The Wolf that We Feed: Vengeance or Forbearance


Sometimes I feel like it is utterly pointless to talk about forgiveness and kindness. Not only because of the paradigm of anger and animus that we find ourselves drowning in, but also because of my own inability to get my heart to understand what my mind knows to be true. When someone harms us, enmity is a reflexive response; it seems only natural to be pissed off when someone pains us so. Yet my own journeys over the years have shown me that there is nothing as futile as returning fire with fire and repaying injustice with acrimony.

For years I used to dismiss the wisdom of elders who used to tell me that forbearance was a better way forward. I thought turning the other cheek was a sign of weakness that invites yet more mistreatment. Using the rhetoric of self-defense as a way of justifying petulance, most of my adult life was spent wreaking rhetorical infernos on anyone who came at me with a matchstick. In the age of social media, the need to sear and burn anyone who utters the slightest disrespect at us is the new norm. Everyone thus claims that they are being trolled yet no one claims the title of being a troll. It’s always someone else’s fault and we are always the aggrieved party. This paradigm of claiming victimization is turning our society into a morass of endless conflicts. For every one person that extends grace, there are a thousand who declare warfare.
※
▶ TASK DIRECTIONS
Reproduce the passage above on vengeance and forbearance from "Sometimes I feel" up to and including "injustice with acrimony.".

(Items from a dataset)
※
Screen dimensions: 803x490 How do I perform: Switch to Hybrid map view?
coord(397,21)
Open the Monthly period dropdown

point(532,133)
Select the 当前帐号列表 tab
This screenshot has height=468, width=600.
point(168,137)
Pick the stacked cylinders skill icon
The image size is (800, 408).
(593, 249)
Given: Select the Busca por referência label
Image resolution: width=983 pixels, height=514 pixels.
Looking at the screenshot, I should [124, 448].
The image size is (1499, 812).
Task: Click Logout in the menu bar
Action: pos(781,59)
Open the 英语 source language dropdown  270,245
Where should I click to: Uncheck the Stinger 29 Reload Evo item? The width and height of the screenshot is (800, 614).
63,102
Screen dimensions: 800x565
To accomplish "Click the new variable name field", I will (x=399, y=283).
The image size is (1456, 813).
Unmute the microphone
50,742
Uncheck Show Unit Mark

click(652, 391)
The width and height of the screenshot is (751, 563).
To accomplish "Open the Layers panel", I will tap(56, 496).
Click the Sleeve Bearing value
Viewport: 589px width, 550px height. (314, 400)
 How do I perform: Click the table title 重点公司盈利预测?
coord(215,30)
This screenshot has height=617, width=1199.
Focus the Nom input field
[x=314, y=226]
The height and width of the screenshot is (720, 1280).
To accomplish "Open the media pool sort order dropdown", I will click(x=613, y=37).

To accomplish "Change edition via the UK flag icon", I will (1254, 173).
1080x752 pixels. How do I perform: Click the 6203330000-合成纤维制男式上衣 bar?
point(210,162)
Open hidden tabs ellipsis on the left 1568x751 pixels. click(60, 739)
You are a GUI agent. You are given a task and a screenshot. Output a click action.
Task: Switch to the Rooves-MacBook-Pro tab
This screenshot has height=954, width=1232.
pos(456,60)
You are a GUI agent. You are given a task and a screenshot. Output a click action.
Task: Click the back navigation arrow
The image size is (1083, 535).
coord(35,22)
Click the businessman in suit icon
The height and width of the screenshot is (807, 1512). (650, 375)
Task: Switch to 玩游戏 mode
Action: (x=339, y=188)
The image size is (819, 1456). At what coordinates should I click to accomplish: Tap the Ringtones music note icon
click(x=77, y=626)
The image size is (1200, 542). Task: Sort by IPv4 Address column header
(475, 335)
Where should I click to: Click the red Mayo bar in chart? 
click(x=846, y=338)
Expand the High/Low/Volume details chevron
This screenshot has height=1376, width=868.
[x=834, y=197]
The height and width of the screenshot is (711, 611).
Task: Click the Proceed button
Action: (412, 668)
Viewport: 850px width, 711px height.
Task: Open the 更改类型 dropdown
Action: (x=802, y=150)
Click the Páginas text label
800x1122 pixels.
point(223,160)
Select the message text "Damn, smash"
※
▶ REPLY
Sometimes I feel like it is utterly pointless to talk about forgiveness and kindness. Not only because of the paradigm of anger and animus that we find ourselves drowning in, but also because of my own inability to get my heart to understand what my mind knows to be true. When someone harms us, enmity is a reflexive response; it seems only natural to be pissed off when someone pains us so. Yet my own journeys over the years have shown me that there is nothing as futile as returning fire with fire and repaying injustice with acrimony.